**Work instructions**
Please give the number of lines in the records below that include "computer", with no other output.
● ● ●
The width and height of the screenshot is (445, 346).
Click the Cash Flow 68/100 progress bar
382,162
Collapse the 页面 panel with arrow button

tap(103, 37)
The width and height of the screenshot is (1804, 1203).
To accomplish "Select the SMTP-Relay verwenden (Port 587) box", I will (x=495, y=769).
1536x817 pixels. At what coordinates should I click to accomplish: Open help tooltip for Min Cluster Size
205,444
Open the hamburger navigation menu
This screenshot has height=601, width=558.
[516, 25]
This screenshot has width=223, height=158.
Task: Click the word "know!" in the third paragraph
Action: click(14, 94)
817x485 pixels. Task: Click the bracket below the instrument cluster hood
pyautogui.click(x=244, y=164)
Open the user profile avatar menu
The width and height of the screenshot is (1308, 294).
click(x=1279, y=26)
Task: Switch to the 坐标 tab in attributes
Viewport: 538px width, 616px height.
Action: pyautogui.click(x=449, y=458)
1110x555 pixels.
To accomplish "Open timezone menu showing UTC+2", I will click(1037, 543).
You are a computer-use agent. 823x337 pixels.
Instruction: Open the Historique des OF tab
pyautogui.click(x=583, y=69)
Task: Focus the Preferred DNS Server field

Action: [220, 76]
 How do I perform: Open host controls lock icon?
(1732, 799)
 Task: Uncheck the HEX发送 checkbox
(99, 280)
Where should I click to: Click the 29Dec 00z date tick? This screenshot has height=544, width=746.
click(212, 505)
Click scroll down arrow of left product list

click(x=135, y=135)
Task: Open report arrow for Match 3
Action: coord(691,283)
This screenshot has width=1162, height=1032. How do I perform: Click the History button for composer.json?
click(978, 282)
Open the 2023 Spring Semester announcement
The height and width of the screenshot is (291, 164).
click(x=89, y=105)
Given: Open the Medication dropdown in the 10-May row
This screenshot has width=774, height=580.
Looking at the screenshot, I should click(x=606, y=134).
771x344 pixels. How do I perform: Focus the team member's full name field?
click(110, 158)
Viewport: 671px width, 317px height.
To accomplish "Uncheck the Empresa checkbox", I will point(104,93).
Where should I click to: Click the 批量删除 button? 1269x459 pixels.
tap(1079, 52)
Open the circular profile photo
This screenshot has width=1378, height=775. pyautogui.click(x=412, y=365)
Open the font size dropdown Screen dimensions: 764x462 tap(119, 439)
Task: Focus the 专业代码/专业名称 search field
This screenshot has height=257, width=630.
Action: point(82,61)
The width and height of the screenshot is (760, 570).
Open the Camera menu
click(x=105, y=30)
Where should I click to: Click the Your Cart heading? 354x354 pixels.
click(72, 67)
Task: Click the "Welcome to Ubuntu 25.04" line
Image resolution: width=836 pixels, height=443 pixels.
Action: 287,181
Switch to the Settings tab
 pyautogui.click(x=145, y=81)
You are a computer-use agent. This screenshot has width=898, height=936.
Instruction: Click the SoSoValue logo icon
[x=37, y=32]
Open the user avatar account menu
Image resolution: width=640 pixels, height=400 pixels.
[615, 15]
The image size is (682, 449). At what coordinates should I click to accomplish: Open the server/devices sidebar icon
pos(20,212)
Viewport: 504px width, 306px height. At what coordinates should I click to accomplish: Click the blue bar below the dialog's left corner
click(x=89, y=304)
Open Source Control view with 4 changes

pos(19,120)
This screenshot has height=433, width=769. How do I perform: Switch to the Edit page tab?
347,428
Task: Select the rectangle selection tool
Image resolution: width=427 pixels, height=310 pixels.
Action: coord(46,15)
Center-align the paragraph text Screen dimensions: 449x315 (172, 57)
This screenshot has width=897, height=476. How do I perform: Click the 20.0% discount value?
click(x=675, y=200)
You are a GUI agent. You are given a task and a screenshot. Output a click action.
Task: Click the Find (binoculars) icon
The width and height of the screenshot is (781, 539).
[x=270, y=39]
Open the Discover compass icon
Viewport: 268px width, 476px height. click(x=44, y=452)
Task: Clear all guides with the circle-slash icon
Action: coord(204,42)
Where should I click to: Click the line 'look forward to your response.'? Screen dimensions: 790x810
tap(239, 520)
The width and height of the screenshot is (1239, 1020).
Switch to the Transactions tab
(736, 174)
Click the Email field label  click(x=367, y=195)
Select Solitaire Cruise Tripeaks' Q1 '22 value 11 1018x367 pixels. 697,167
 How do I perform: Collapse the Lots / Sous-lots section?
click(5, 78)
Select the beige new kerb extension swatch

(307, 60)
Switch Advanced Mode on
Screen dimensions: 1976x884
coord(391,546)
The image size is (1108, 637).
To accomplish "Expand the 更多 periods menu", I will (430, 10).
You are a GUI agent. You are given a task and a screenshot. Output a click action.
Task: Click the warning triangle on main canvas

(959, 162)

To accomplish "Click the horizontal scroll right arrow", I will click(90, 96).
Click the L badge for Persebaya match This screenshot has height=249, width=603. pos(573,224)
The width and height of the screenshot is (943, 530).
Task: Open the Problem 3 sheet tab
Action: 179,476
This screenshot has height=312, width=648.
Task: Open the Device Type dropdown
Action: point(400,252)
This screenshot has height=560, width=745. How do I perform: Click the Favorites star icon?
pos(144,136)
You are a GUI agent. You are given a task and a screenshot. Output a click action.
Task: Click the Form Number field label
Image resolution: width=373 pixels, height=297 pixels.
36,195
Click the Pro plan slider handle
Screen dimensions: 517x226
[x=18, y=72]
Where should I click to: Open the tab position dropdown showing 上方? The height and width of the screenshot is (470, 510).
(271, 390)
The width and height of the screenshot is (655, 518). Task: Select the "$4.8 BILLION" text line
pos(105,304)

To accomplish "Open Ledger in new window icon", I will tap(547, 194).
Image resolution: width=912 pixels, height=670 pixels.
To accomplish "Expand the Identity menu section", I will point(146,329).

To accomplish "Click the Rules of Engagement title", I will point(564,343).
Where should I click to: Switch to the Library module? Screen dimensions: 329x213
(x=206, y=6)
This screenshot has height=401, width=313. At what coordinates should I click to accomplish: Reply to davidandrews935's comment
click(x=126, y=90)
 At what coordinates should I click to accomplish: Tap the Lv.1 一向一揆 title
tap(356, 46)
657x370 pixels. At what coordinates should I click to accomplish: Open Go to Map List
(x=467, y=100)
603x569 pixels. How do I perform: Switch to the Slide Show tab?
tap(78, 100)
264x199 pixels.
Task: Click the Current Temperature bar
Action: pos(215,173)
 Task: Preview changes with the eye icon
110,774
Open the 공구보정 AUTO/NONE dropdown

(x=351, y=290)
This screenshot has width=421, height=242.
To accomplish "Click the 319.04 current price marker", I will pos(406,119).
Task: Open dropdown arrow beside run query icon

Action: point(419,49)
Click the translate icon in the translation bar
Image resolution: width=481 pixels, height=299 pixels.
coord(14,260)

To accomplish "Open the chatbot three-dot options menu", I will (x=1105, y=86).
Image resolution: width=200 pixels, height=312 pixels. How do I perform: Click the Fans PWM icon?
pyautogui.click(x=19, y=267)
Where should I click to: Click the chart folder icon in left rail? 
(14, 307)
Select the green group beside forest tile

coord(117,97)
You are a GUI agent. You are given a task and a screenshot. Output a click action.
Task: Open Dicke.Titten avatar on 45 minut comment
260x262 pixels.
● ● ●
**Exercise result**
2